3) Create charts that you never use

Irish people love making charts and flash cards because it sort of gives us false hope that we’re actually doing something and getting prepared without really doing anything.

Have you ever looked at these fancy charts and said, “OK, I see I’ve got to study English for one hour here and then I can take a break”.

Personally speaking, it NEVER works out this way though because our attention span is like a dog chasing tinfoil.

Are you the same?

4) You’ve finally gone mad

Have you ever tried to convince yourself that Maths isn’t a real concept?

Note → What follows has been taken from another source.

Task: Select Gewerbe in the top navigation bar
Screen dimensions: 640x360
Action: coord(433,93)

Or that certain words or terms don’t exist?

Sometimes we’ve looked at at same word, sentence or equation so many times that we’ve convinced ourselves that they’re complete gibberish.

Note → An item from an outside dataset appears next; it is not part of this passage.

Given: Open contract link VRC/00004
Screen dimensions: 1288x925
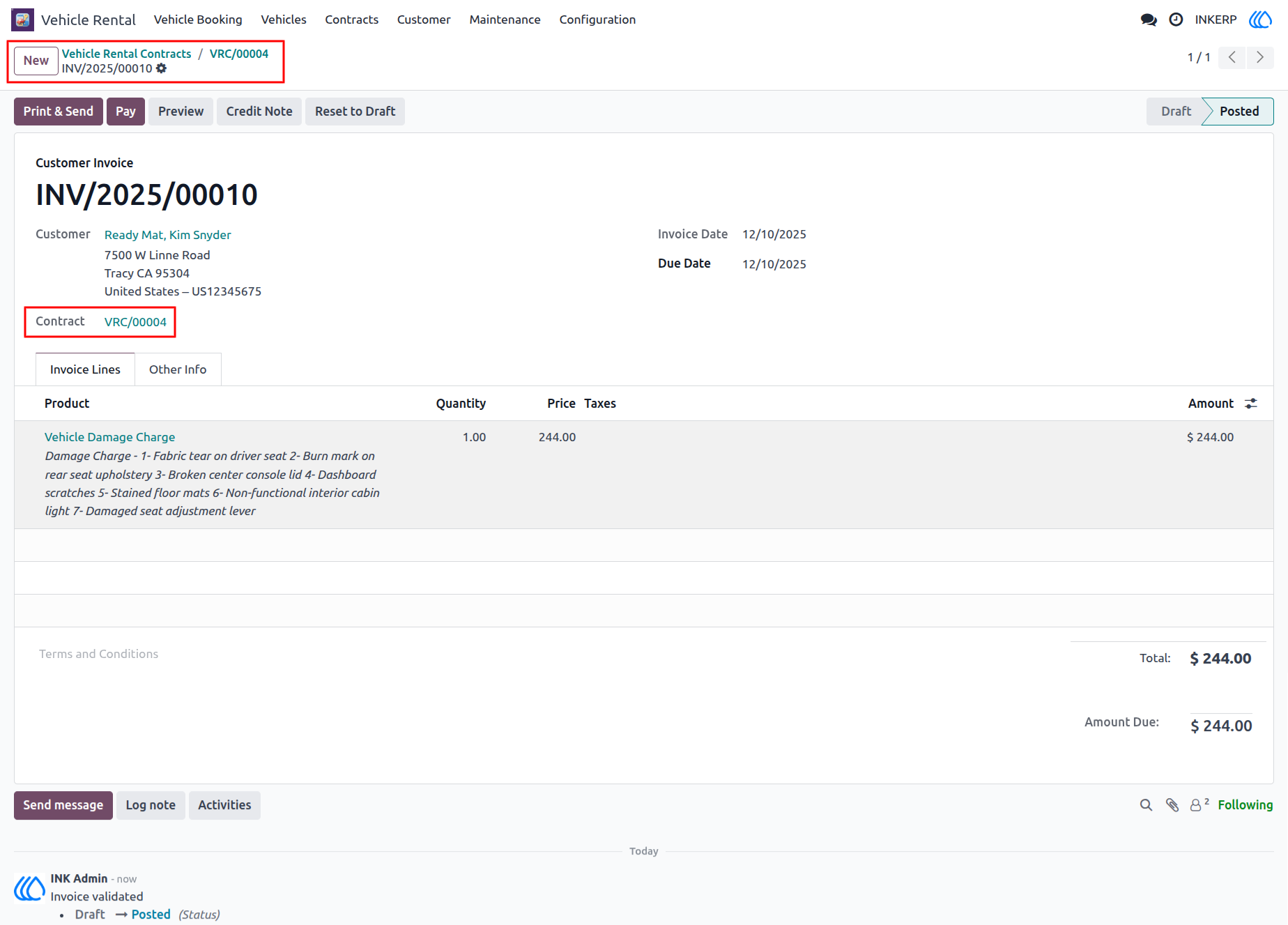Looking at the screenshot, I should pyautogui.click(x=135, y=322).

5) Procrastinate and watch old episodes of The Simpsons

Why do rational and intelligent people, who know that they really have to study because time is against them, actively look for any distraction to avoid doing some study?

We’ve all been there.

Checking Facebook, replying to every text, calling a mate that you would rarely talk to or watching old episodes of TV shows that you’ve seen 137 times before.

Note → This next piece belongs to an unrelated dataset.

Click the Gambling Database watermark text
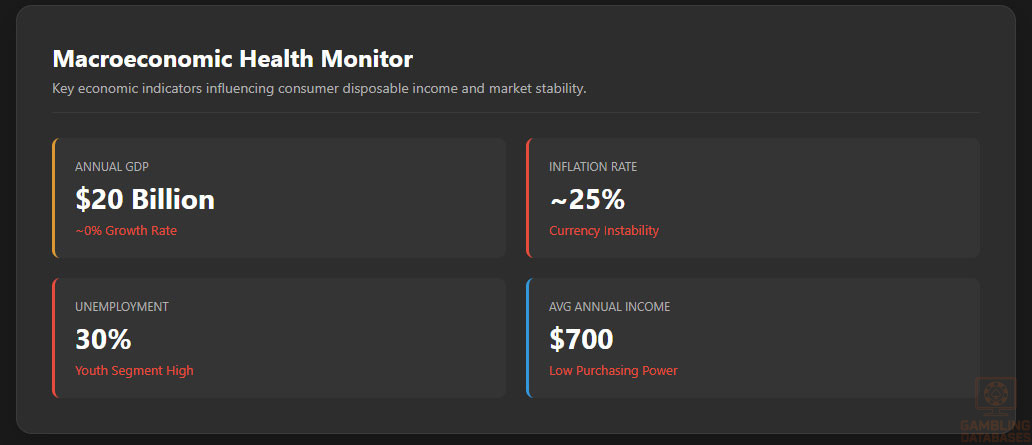 coord(996,431)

To be honest, we’d much rather chase a dog with a puffy tail than learn some really important things that might have a bearing on our future.

6) Practise with an old exam paper and lose all hope

OK, it’s time to do some serious work as you finally manage to tackle a previous exam paper in an effort to build up a little bit of momentum.

Here’s the moment when you realise that your answer is completely wrong to the one given in the back of the book.

7) The ‘that won’t come up’ line of logic

Do you know anyone that has ever said, “ah that topic came up last year so it definitely won’t be used again”?

Here’s how they look because they’re so confident that this topic wont appear again.

DickByrne

8) Shite. It came up

The only reaction.

9) Irish oral tips

There’s always one person that thinks “I’m going to be so clever by only talking in the future tense. If I take control of the conversation then the examiner will have no idea that I know absolutely nothing about the modh coinniollach.”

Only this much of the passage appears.